Las páginas que Antoine de Saint-Exupéry dedicó a la amistad en el famoso diálogo entre el principito y el zorro del desierto son memorables. Contra las trivializaciones del presente (muchos usuarios de Facebook piensan que la amistad consiste en un simple clic), el sabio animal nos enseña que “crear lazos” significa dedicar tiempo al otro, aprender a “ver con el corazón”, descubrir “el precio de la felicidad”. Solo de esta forma puede suceder aquel milagro que transforma a dos interlocutores, inicialmente extraños entre sí, en dos seres “únicos”: el principito, en efecto, de “muchachito semejante a 100.000 muchachitos” pasa a ser “único en el mundo” para el zorro, de la misma manera que este último, de “zorro semejante a 100.000 zorros”, pasará a ser percibido por el principito como “su” zorro (“Serás para mí único en el mundo. Seré para ti único en el mundo”).

Pero el registro puede ser aún más íntimo y conmovedor cuando se pasa de la ficción a experiencia de vida. Michel de Montaigne nos recuerda en Los ensayos que a veces la amistad, en cuanto elección libre del otro, crea lazos incluso más fuertes que aquellos que nos unen a un hermano o a la persona de la que nos hemos enamorado (“en la medida en que son amistades impuestas por la ley y la obligación natural, tienen mucho menos de elección y de libertad voluntaria”). Lejos de los lazos biológicos (no elegimos a los padres o a una hermana) o amorosos (en los que está presente el egoísmo del deseo erótico), la “comunión” de la que se nutre la amistad, escapando a cualquier tipo de ventaja utilitaria, es la máxima expresión de la gratuidad. Las fuerzas impenetrables que unen indisolublemente a dos seres humanos terminan por constituir un “misterio”. Un enigma que Montaigne encierra en una fórmula que explica su profunda amistad con Étienne de La Boétie: “Se mezclan y se combinan entre sí con una fusión tan completa que borran y pierden el rastro de la costura que las unió. Si me preguntan por qué lo amaba, siento que solo puede expresar como respuesta: ‘Porque era él; porque era yo”. Hay, más allá de todo mi discurso, y de todo lo que pueda decir en particular, no sé qué fuerza inexplicable y fatal, mediadora de esta “unión”. La amistad, en definitiva, es como un “vínculo sagrado”, que encuentra su “sustento” en el “diálogo” y en la “comunicación” entre dos personas.

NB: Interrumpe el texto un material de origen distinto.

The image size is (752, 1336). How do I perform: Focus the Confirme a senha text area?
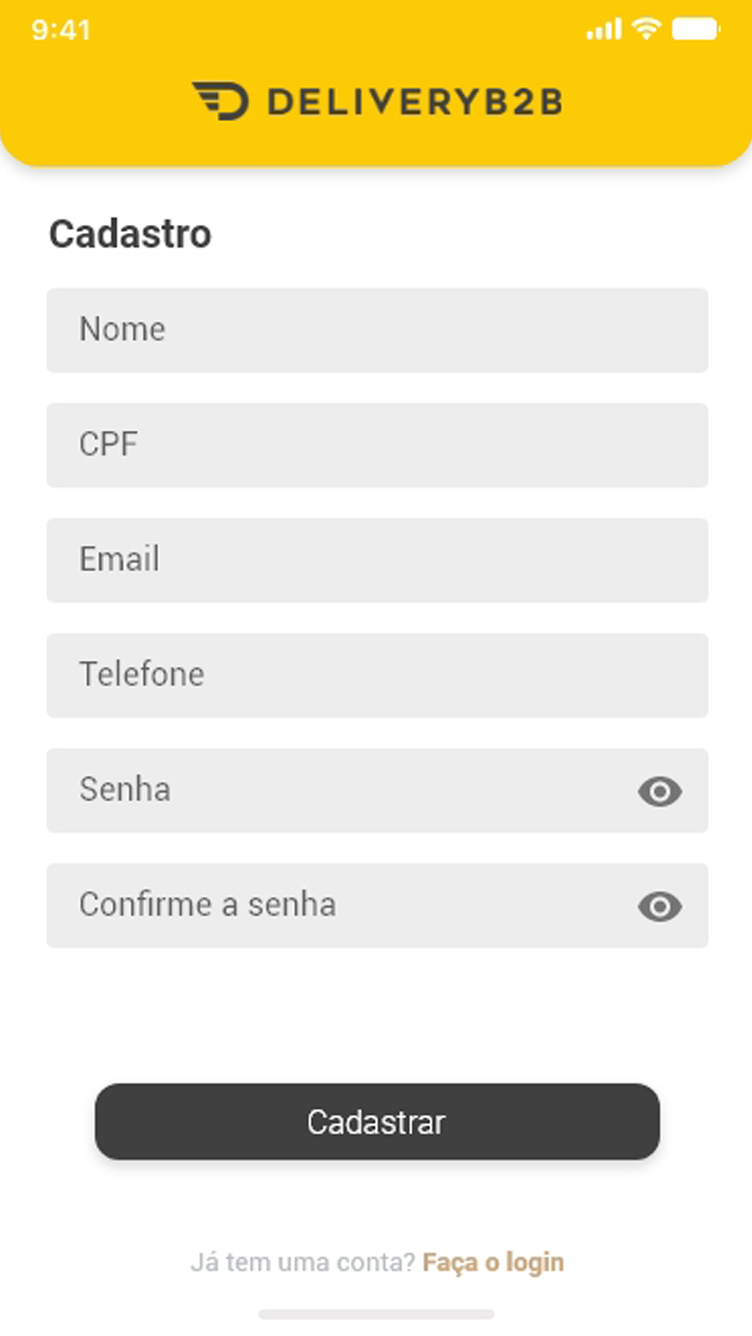click(x=340, y=905)
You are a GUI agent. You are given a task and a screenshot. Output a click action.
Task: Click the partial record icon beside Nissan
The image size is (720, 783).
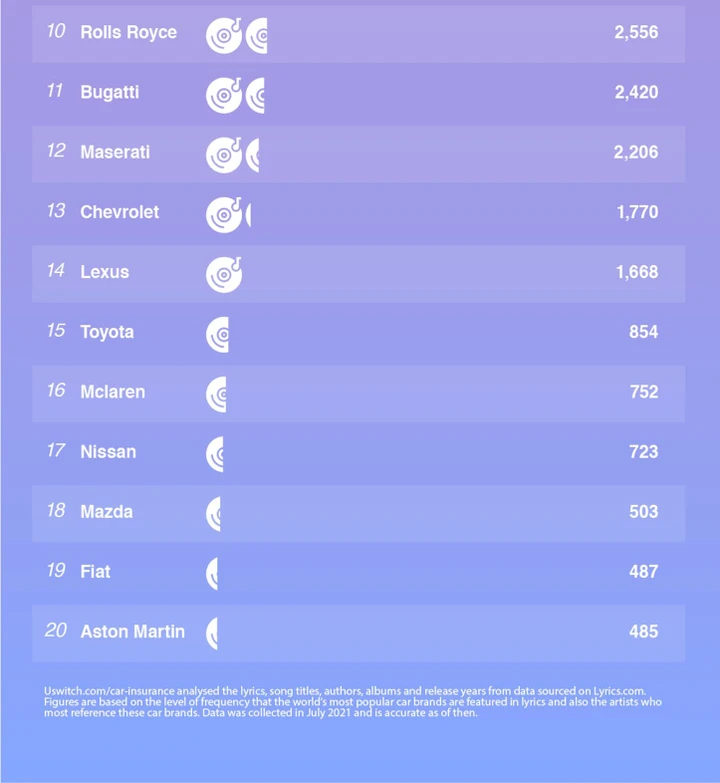(x=215, y=454)
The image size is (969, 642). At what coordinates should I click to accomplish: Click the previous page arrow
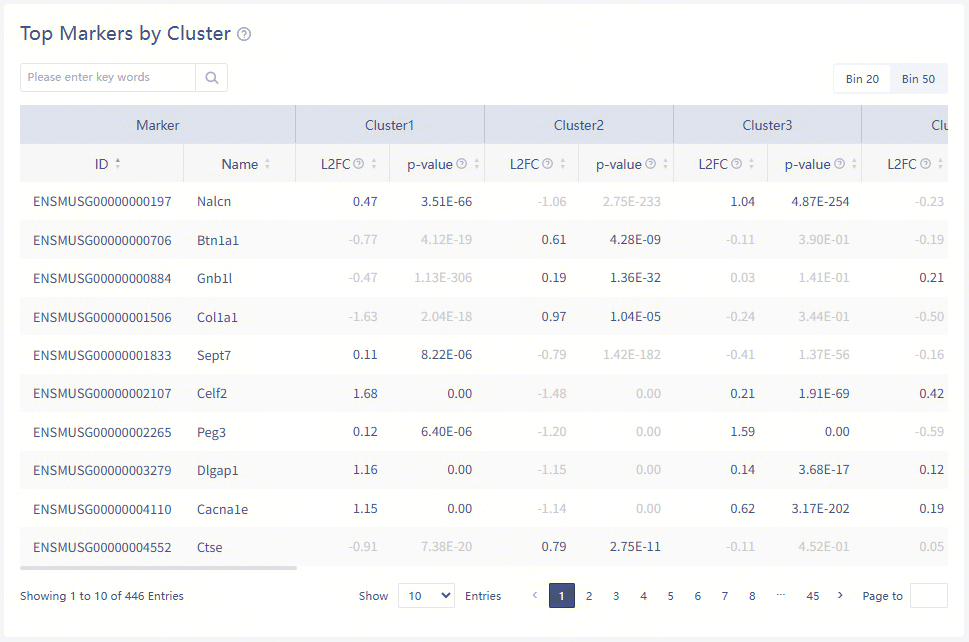click(x=534, y=596)
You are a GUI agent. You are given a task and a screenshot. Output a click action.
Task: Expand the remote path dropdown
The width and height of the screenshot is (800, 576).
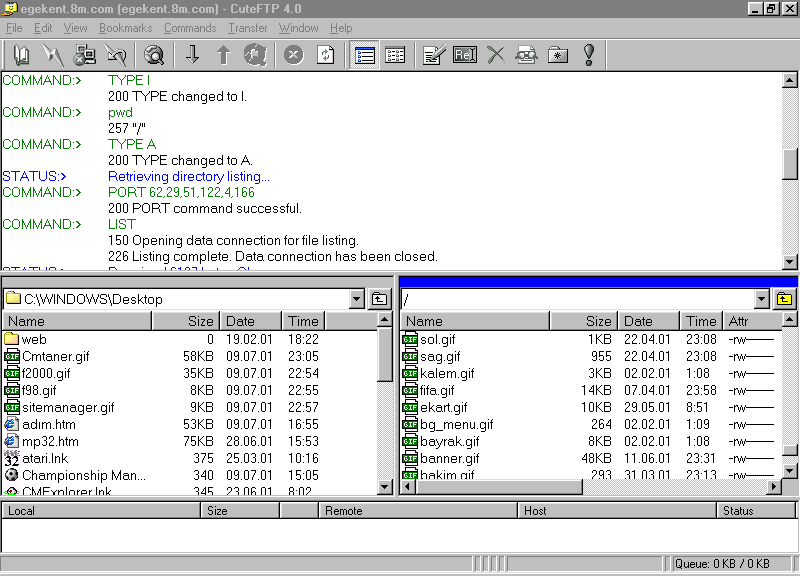tap(761, 299)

Lo había explicado ya, con palabras conmovedoras, Francisco Petrarca en una carta dirigida en 1363 al humanista Barbato de Sulmona. Al recordar al destinatario su amistad y la distancia que los separa (“unidos por el alma, alejados por el cuerpo”), el poeta se apoya en la fuerza de la imaginación (“nada puede impedir que nos abracemos con la imaginación”) y del corazón para asegurarse de que “ninguno de los dos pasará sin el otro sus días y sus noches, sus fatigas de estudio”. La separación física no separa del todo; hace posible seguir compartiendo incluso los gestos más humildes de la vida cotidiana. Una presencia invisible, en definitiva, te acompaña en la lectura de un libro (“el libro que uno de nosotros tome, el otro lo abrirá; allí donde uno fije la mirada, el otro leerá”), mientras descansas en un prado (“en cualquier parte que uno escoja para sentarse, tendrá al otro como compañero”) o en el acto de conversar (“cada vez que empiece a hablar consigo mismo o con otros, verá a su amigo escuchando atentamente”) o en las más diversas actividades («hagas lo que hagas, estés donde estés, vayas donde vayas, tendrás siempre al amigo a tu lado»). Aunque la amistad haga posible lo imposible, Petrarca sabe bien que ninguna relación virtual puede sustituir al encuentro físico, in praesentia: el amigo, de hecho, espera siempre poder “vencer la dificultad del camino” para “ver tu rostro y oír tu voz”.

Nuccio Ordine es profesor de la Universidad de Calabria.